> [REQUIREMENT]
Count the lines in the listing below that contain the word "Select", and reply with only that number.

> [DATA PROVIDED]
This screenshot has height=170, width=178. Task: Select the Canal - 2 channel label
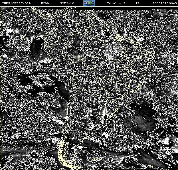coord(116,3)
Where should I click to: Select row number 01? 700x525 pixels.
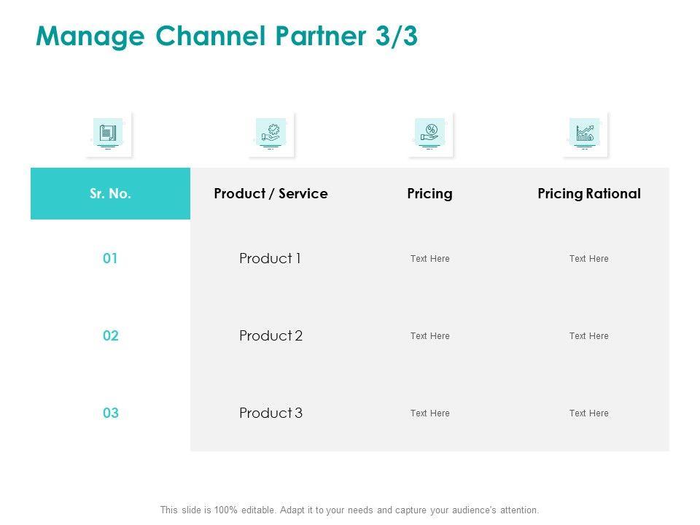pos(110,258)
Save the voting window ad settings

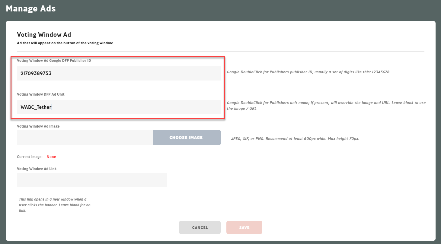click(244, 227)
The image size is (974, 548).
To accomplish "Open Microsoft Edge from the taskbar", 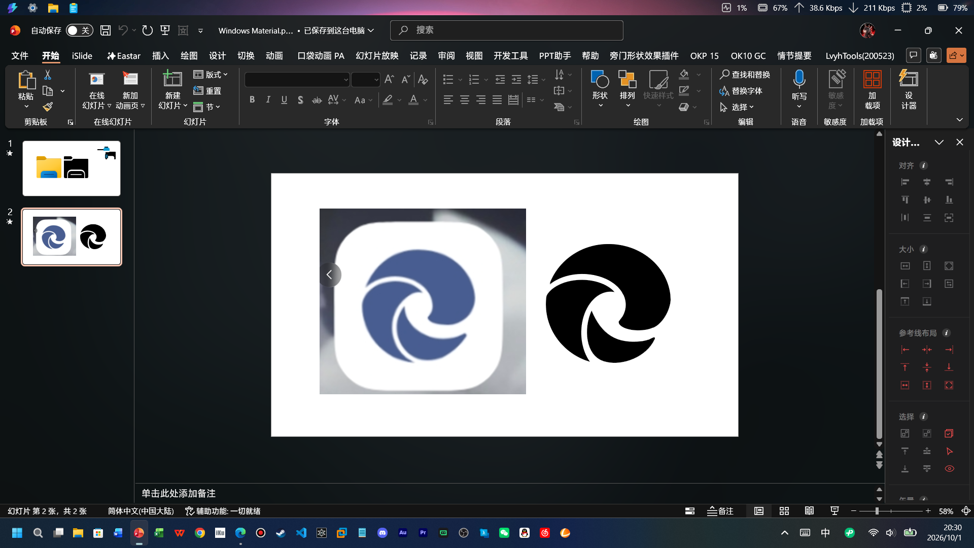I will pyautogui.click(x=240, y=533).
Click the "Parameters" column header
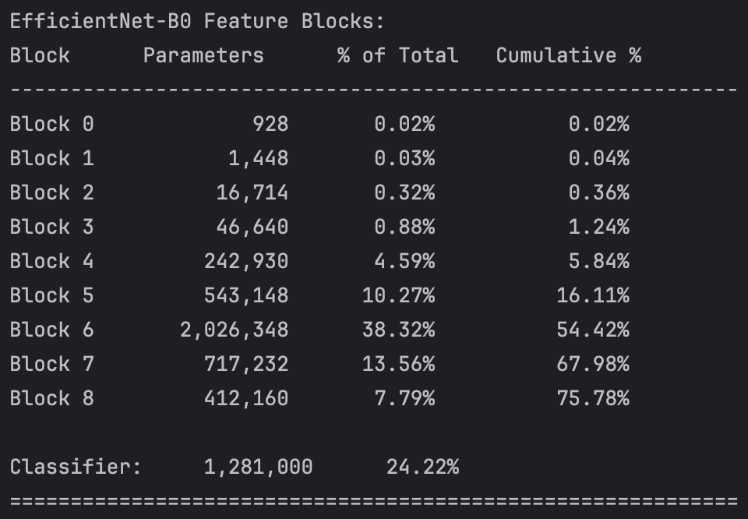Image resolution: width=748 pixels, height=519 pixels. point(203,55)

> [THE COMPLETED TASK]
2